After the contemporary flair of Torch Song, The Ultimate Thrill launches us back into the impossible-to-pigeonhole period nebula of B:TAS, clearly taking place in modern times but making do with subject matter almost entirely out-of-date. Roxy Rocket is a retro-outfitted aviator who used to star in series of adventure films (in the same way the entire Batman mythos owes part of its existence to old live-action serials, they often play key roles in these similarly serialized cartoon series) who took her job as a stuntman to daring extremes before directing her fearless talents to underworld freelance. But what endears her to us more than her nostalgic evocations is her unadulterated sense of fun.
What proves fascinating about The Ultimate Thrill is that it expertly, if unintentionally, divides its audience’s allegiances between two equally attractive characters.
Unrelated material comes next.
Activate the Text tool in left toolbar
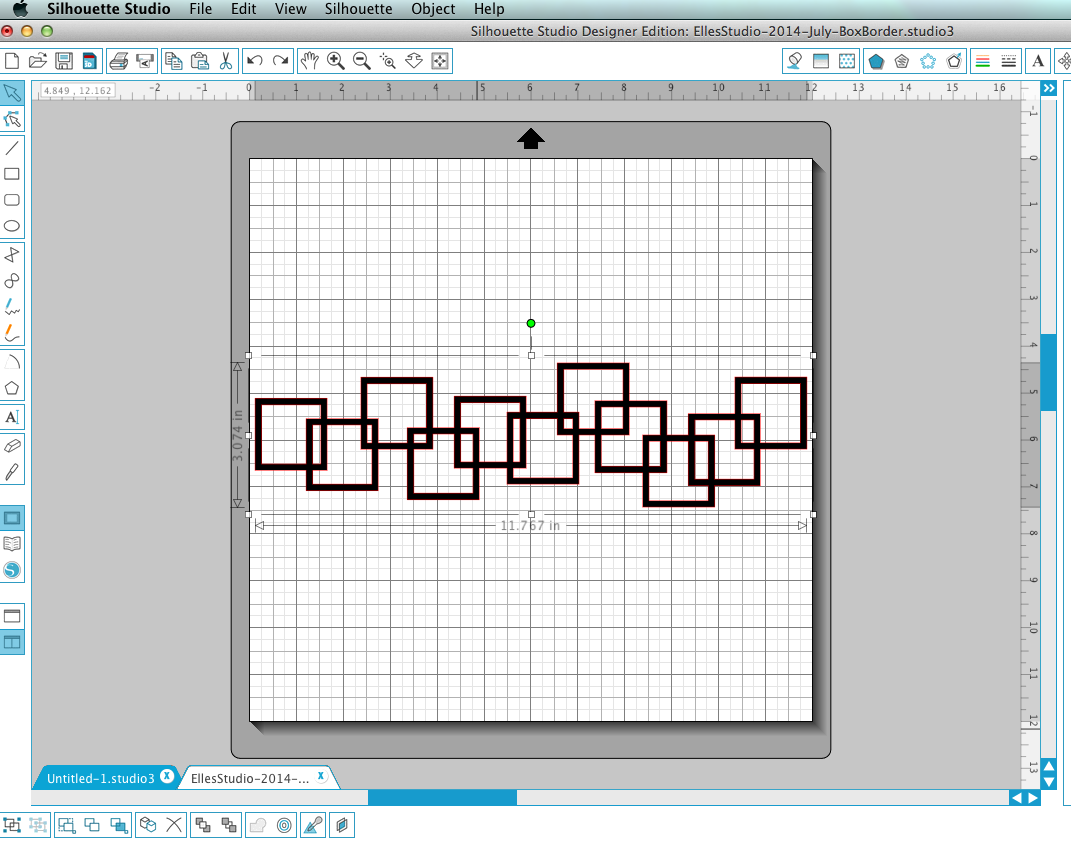click(12, 417)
One may sneer at it on first glance for being a catalogue of stylish chase sequences (to which one may inquire why this is in anyway a bad thing), but on closer inspection it proves itself as a succinct recapitulation of the central character dynamic in The Cat and the Claw without any of its pseudo-political baggage. The opening of The Cat and the Claw is one of the sleekest and most sexually charged pursuits that ever opened a superhero cartoon. Unfortunately, that belabored two-parter soon dissolved into bad feminist pedantry. The Ultimate Thrill picks up where that episode left off, deploying the same zesty sensual overtones in its chase sequences and maintaining the same level of energy the whole journey through. The result is a glorious crescendo that culminates in a transfixing innuendo-laden sequence of raw sexual excitement that compares the euphoria of a near-death experience to that of an orgasm.
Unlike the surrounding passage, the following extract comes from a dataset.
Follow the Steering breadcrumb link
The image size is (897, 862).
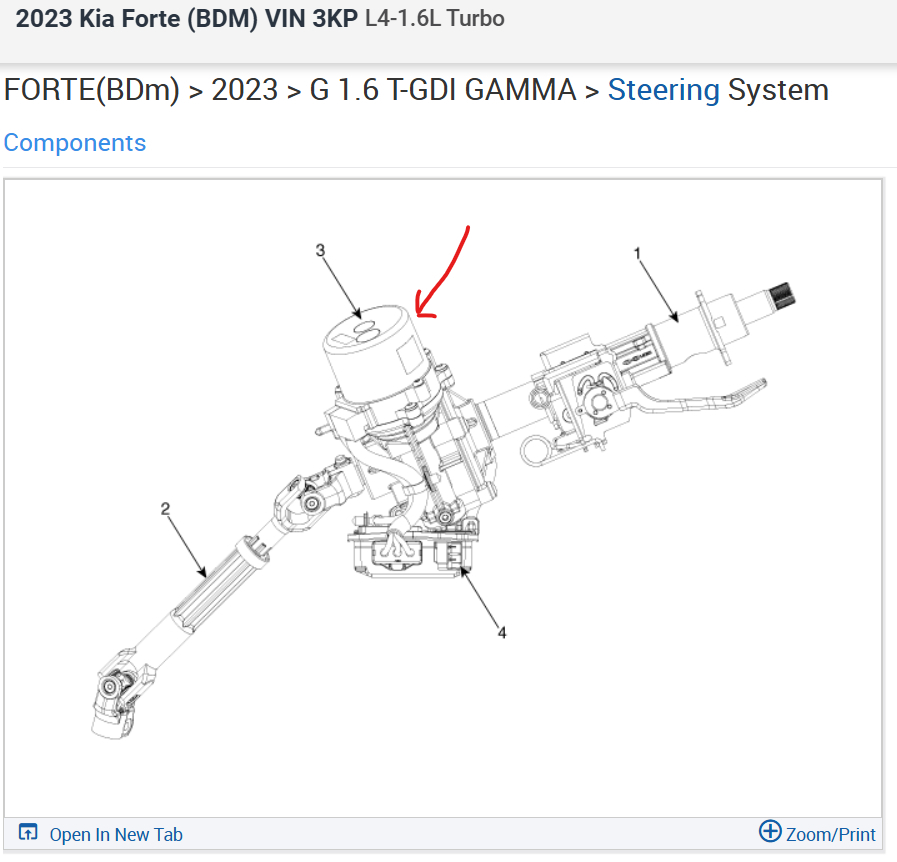[x=663, y=90]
What makes The Ultimate Thrill successful is that Roxy is a bubbly and likable character whose unsuppressed love for fun is foiled against her employer’s debonair villainy. Because Bader frames her run-ins with Batman more as play than as pursuit, it becomes apparent that finally apprehending Roxy is analogous to cutting short a great party. Do we side with Batman’s moral rationale or pray that Roxy stays one step ahead in the name of uproarious fun? I doubt it can be said that Batman in good conscience should remain on Roxy’s phallic flying rocket with a smirk on his face as it approaches the side of a cliff for no better reason than to demonstrate his ability to play her game, but it allows both her exhilaration and ours to persist for just an instant longer before the perfect stopping point, by which time we have all been adequately satiated. It is Batman’s most entertaining compromise.
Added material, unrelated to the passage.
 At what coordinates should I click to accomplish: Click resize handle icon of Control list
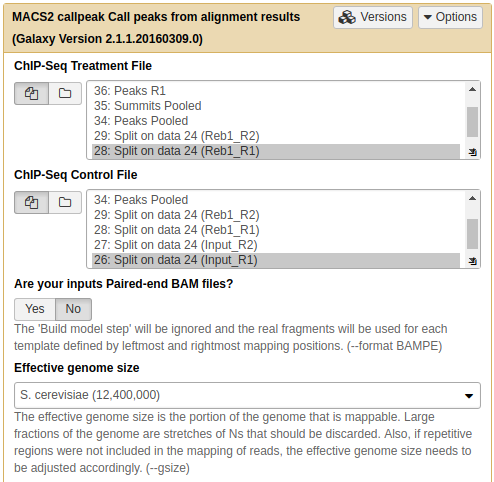click(x=472, y=261)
It’s worth a reminder that the sexual sparring only suffuses life into set pieces that are bedazzling enough without the extra charge. One of the best takes place in an underpass, where Batman, flying by means of his tailor-made jetpack, attempts to subdue his opponent. The action takes place from several vantage points, thanks to Batman’s losing control in the highly congested thoroughfare, and extreme angles that replicate the look of a wide-angle lens shot distort the tunnel into a bizarre rotunda. These expressionistic moving spaces are inter-cut with Batman’s own subjective vision as he plummets through eighteen-wheeler storage trucks, and the entire sequence is cleanly but fiercely edited to yield one of the most successful of all of the series’ action extravaganzas. The other chase scenes carry the same vigor, be it through the keen feel for aerodynamics or the gorgeously composed cityscapes against which they take place.